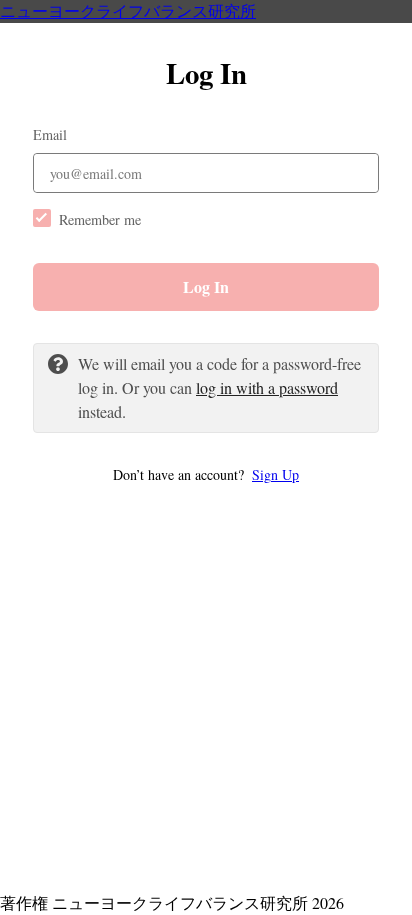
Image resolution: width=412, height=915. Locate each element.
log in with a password (267, 387)
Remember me (100, 219)
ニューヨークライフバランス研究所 (128, 10)
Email (50, 134)
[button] (206, 474)
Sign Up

Requirement: Transcribe every entry exactly, leaving out the pictures.

Answer section:
Image resolution: width=412, height=915. Locate each element.
log in with a password (267, 387)
Remember me (100, 219)
ニューヨークライフバランス研究所 (128, 10)
Email (50, 134)
[button] (206, 474)
Sign Up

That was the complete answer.